» Data:
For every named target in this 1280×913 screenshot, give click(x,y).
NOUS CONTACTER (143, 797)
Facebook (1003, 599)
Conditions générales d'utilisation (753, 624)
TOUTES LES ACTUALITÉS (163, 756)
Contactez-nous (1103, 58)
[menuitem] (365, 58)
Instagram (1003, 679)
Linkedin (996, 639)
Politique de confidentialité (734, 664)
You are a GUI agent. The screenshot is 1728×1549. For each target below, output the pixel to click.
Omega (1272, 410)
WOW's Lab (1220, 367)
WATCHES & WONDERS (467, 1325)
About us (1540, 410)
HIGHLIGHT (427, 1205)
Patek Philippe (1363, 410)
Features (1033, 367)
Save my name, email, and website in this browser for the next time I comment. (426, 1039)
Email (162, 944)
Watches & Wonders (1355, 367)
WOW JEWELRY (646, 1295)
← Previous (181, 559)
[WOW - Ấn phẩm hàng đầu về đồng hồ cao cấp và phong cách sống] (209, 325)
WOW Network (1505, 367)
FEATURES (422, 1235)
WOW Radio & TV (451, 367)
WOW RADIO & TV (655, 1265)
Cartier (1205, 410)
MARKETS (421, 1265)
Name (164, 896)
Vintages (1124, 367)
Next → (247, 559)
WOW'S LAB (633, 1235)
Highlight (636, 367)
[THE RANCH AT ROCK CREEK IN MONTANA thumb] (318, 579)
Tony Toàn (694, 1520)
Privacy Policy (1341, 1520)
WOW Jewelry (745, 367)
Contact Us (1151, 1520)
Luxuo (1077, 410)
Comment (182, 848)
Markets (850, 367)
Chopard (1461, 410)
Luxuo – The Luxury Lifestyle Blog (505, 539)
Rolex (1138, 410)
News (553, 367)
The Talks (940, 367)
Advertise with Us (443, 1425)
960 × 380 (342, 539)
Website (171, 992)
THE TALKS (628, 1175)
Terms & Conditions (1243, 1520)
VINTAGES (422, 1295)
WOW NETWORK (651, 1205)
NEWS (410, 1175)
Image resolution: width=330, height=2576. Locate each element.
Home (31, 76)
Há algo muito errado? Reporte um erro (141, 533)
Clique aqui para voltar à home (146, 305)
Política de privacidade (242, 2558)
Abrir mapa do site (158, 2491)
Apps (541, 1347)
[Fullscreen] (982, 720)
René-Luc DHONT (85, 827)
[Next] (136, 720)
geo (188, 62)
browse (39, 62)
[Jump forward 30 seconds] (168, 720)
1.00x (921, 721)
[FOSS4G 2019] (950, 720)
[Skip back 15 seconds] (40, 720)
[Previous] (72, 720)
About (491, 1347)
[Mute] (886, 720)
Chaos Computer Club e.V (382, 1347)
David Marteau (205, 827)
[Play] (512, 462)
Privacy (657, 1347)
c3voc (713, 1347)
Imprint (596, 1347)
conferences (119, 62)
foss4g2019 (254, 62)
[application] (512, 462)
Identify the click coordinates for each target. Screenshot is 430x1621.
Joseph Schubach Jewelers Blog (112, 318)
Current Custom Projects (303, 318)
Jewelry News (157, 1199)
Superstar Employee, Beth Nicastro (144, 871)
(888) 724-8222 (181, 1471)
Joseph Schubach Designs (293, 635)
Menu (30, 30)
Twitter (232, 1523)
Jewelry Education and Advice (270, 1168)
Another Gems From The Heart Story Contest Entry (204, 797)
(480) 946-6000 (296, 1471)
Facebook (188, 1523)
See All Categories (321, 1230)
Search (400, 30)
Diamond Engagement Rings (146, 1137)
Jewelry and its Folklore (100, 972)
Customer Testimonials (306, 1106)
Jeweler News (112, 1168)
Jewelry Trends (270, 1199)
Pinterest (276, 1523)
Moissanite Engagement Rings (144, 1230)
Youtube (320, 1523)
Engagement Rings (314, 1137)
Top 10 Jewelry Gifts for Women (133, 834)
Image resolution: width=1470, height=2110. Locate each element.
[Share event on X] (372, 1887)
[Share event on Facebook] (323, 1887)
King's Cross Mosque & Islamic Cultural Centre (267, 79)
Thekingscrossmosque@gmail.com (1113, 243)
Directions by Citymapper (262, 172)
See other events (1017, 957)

» Directions:
Quote exactly the first line of the data and every line after it through the one holding "Email (162, 944)".

» Reply:
For every named target in this 1280×913 screenshot, give click(x,y).
NOUS CONTACTER (143, 797)
Facebook (1003, 599)
Conditions générales d'utilisation (753, 624)
TOUTES LES ACTUALITÉS (163, 756)
Contactez-nous (1103, 58)
[menuitem] (365, 58)
Instagram (1003, 679)
Linkedin (996, 639)
Politique de confidentialité (734, 664)
You are a GUI agent. The screenshot is 1728×1549. For each target below, output the pixel to click.
Omega (1272, 410)
WOW's Lab (1220, 367)
WATCHES & WONDERS (467, 1325)
About us (1540, 410)
HIGHLIGHT (427, 1205)
Patek Philippe (1363, 410)
Features (1033, 367)
Save my name, email, and website in this browser for the next time I comment. (426, 1039)
Email (162, 944)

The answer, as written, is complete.